Material for the task START
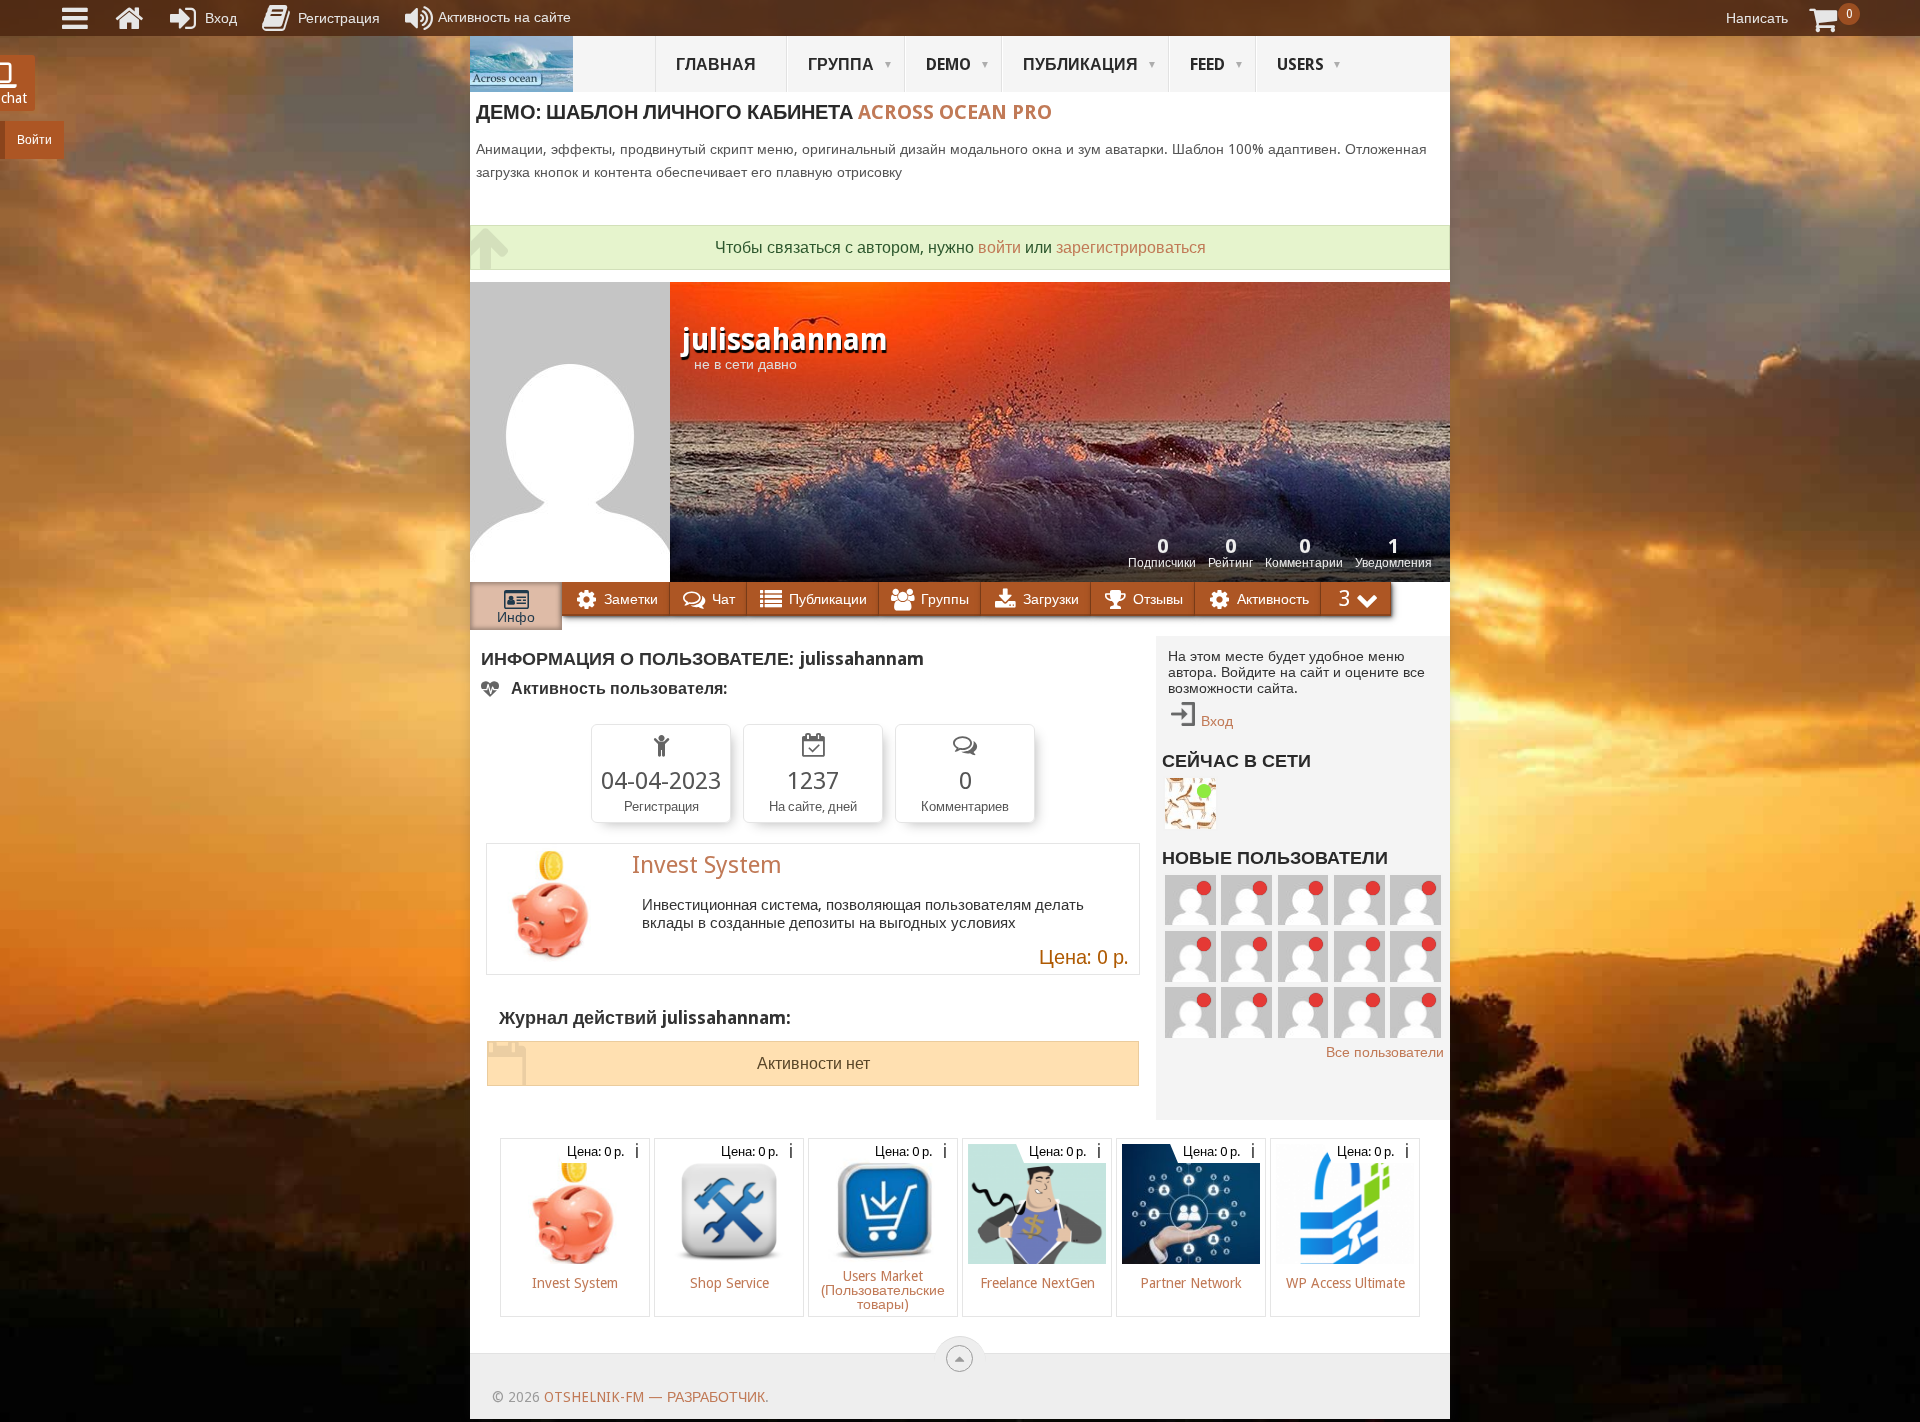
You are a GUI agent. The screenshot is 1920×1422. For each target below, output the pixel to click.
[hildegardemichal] (1415, 1012)
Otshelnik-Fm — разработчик (654, 1397)
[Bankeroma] (1359, 956)
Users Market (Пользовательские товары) (883, 1290)
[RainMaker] (1190, 956)
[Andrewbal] (1303, 1012)
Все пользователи (1385, 1052)
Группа (841, 64)
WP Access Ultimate (1345, 1283)
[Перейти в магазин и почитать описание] (552, 909)
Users (1300, 64)
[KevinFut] (1190, 1012)
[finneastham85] (1303, 900)
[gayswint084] (1303, 956)
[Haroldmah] (1415, 900)
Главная (716, 64)
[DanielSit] (1246, 1012)
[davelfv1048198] (1246, 956)
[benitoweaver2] (1359, 900)
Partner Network (1191, 1283)
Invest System (707, 865)
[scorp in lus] (1190, 803)
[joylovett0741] (1246, 900)
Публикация (1080, 64)
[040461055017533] (1359, 1012)
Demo (948, 64)
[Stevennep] (1190, 900)
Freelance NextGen (1037, 1283)
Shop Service (729, 1283)
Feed (1207, 64)
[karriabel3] (1415, 956)
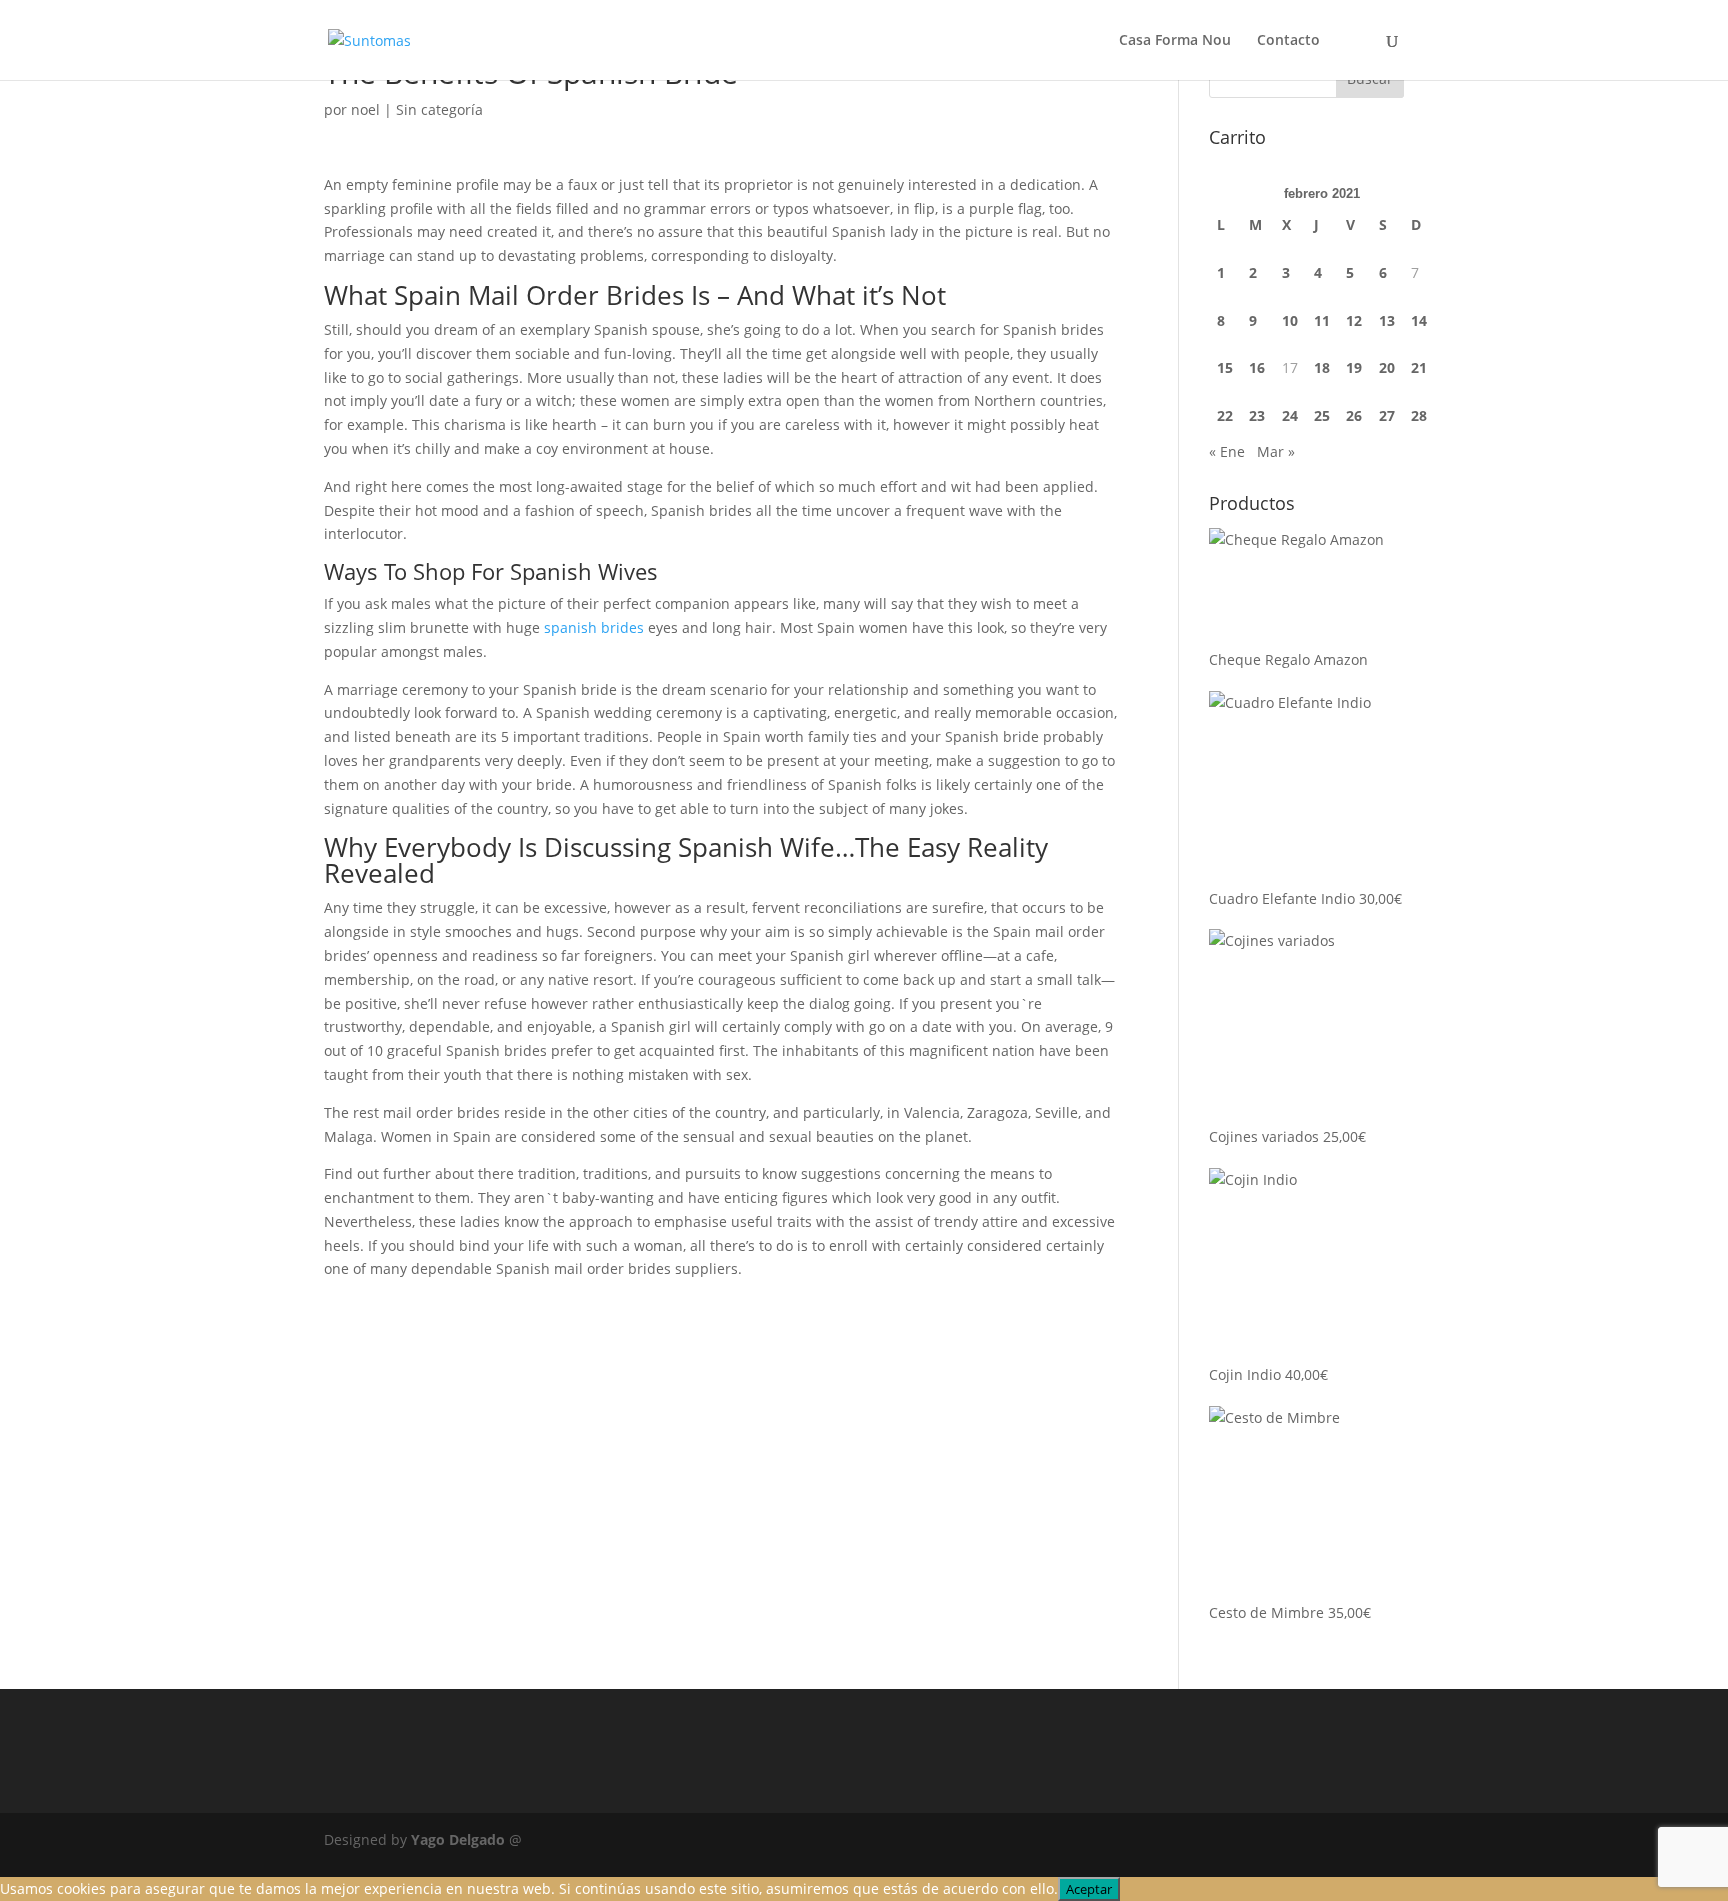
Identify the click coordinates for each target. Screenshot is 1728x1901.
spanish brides (594, 627)
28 (1419, 415)
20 (1387, 367)
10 (1290, 320)
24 (1290, 415)
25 (1322, 415)
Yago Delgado (458, 1839)
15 (1225, 367)
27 (1387, 415)
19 (1354, 367)
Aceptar (1089, 1889)
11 (1322, 320)
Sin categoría (439, 109)
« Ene (1227, 451)
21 (1419, 367)
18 (1322, 367)
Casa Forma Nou (1175, 41)
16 (1257, 367)
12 (1354, 320)
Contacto (1288, 41)
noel (365, 109)
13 (1387, 320)
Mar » (1276, 451)
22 (1225, 415)
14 (1419, 320)
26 (1354, 415)
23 (1257, 415)
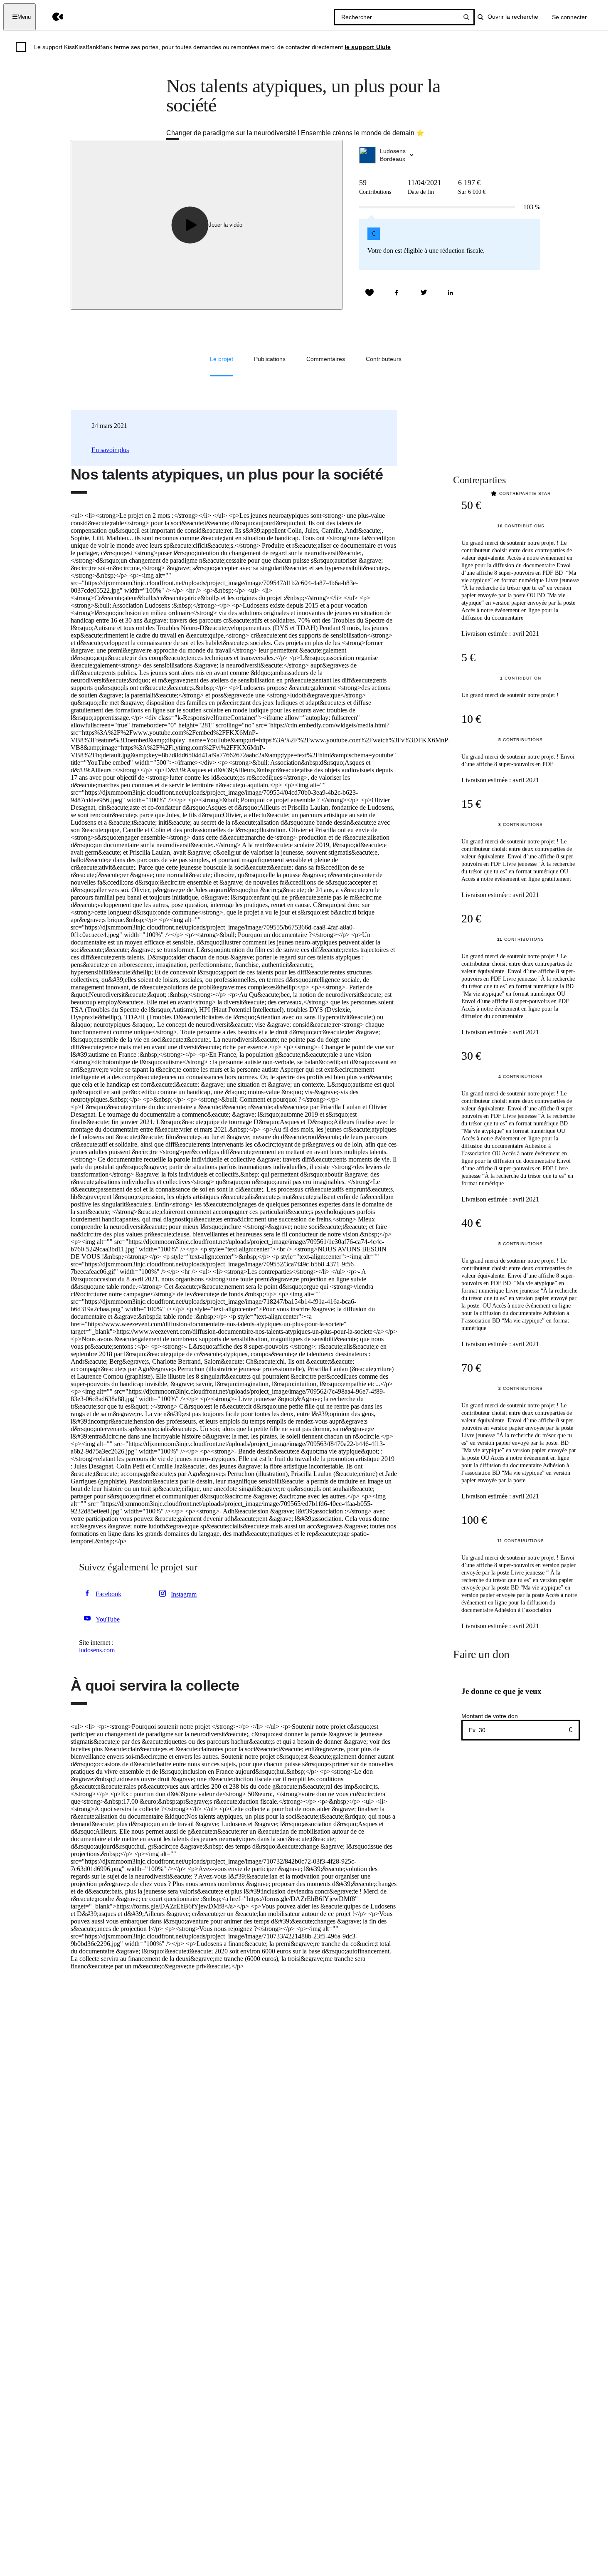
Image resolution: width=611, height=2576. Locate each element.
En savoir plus (110, 449)
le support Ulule (368, 47)
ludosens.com (97, 1650)
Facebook (108, 1593)
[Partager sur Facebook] (396, 292)
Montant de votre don (489, 1716)
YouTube (108, 1619)
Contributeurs (384, 359)
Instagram (184, 1594)
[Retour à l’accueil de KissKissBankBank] (52, 17)
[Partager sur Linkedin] (450, 292)
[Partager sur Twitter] (423, 292)
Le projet (221, 359)
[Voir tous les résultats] (466, 17)
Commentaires (325, 359)
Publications (270, 359)
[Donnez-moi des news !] (369, 292)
Material for the task END
> [Exercise objective]: The required output is the lines from the one holding "En savoir plus (110, 449)" through the last line of the entries above, copied exactly.

> [Written solution]:
En savoir plus (110, 449)
le support Ulule (368, 47)
ludosens.com (97, 1650)
Facebook (108, 1593)
[Partager sur Facebook] (396, 292)
Montant de votre don (489, 1716)
YouTube (108, 1619)
Contributeurs (384, 359)
Instagram (184, 1594)
[Retour à l’accueil de KissKissBankBank] (52, 17)
[Partager sur Linkedin] (450, 292)
[Partager sur Twitter] (423, 292)
Le projet (221, 359)
[Voir tous les résultats] (466, 17)
Commentaires (325, 359)
Publications (270, 359)
[Donnez-moi des news !] (369, 292)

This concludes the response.